The elevator started to slow. Their destination approached.
“Why do you need Ethan?” Lucy asked next. She never broke her gaze from Grant. She held tightly on to his hand and refused to let go.
“Because I promised someone I’d deliver a letter. And honestly Lucy...I don’t know how many lives I have left.”
Ethan was right where the cameras had shown him to be—sitting and watching a screen imbedded into a bar-top. It was the World Series game seven between the Yankees and the Diamondbacks. Lucy wondered if Huck had managed to save any professional athletes. She hadn’t heard of anyone famous making Huck’s list. But maybe someday the Islands would boast competitive games with their own teams. Maybe when people grew tired of watching prerecorded history they would demand some sports of their own. The Island Games. It had a nice ring to it.
Ethan’s leg was stretched out to the side, and he glanced at Lucy and Grant as they entered the bar and pulled up the stools on either side of him. He took a sip of a beer and managed to say hello. Lucy and Ethan hadn’t seen much of each other in the past few days, and their brief encounters had left Lucy feeling wounded. But she didn’t feel like she had much time to dedicate to her brother’s moodiness, and so she let his frosty hello roll right off her back.

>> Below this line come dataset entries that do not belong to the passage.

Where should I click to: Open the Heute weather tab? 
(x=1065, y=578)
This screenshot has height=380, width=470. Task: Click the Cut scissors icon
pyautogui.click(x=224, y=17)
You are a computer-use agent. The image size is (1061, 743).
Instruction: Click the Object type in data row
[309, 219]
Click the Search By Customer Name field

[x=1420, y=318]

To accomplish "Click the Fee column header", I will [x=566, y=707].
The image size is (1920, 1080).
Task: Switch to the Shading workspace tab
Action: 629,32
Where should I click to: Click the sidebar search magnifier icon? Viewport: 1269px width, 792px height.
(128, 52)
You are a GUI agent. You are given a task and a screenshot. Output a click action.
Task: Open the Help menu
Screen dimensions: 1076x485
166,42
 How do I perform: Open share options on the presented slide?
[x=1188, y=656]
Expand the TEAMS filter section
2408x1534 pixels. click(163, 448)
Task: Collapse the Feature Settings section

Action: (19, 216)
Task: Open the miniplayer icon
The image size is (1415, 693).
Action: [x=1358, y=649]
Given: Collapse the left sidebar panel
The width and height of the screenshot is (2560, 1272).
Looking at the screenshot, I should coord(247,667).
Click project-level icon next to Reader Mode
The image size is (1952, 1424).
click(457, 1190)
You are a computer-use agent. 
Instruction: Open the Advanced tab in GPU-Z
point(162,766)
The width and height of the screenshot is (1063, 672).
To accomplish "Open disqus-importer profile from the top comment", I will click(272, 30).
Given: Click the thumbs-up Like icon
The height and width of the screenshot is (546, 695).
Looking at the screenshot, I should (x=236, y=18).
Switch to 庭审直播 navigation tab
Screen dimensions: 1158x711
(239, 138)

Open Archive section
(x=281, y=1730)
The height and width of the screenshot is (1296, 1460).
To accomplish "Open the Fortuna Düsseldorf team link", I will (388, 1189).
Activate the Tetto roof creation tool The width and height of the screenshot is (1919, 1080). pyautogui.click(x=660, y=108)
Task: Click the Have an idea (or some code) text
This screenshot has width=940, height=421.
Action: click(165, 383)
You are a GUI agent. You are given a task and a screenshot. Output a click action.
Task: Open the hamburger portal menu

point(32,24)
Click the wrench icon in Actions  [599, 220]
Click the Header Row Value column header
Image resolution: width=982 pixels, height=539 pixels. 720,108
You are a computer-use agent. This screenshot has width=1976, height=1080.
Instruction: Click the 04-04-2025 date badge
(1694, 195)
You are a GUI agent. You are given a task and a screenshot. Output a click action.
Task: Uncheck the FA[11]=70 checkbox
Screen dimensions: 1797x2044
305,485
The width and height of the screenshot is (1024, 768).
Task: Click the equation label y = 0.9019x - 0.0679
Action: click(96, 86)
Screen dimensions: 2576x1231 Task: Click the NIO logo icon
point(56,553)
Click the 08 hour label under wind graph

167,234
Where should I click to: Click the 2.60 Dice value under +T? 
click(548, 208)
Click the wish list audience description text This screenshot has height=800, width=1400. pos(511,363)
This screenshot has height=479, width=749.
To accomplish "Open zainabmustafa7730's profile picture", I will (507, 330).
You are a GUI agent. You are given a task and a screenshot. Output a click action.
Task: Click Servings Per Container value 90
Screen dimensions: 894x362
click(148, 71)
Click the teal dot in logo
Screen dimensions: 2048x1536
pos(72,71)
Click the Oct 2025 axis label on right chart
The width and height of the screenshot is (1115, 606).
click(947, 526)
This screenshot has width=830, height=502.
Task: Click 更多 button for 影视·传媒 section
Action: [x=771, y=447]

“Hey yourself,” Lucy said. “I didn’t know about this place. I’m learning about new places every day.”
“Nostalgia Sports,” Ethan replied, nodding toward the marquee outside. “Just another place to remind you of all the things that aren’t the same.” He took a drink.
“Ethan...” Lucy started. She picked up a napkin and began unfolding it, playing with the corners. “Grant...”
“Stop,” Ethan said. “I can tell that tone. You’re here for a favor?” Immediately, he took Lucy’s hand and placed it against the rough exterior of his fake leg. He held her hand there, his palm covering her hand entirely, and didn’t break eye contact, even after she started to squirm and pull away. “This happened to me. You want to hear about it?”
Lucy didn’t answer. She looked back at him, unblinking. He had never offered to tell her about his leg or his time in Portland without her; all of that had remained unspoken. She assumed that he had told Cass, but Lucy didn’t know for sure. While he seemed hostile, or maybe just drunk, Lucy didn’t want him to slip away; she could feel Grant’s impatience on her other side, and she felt torn.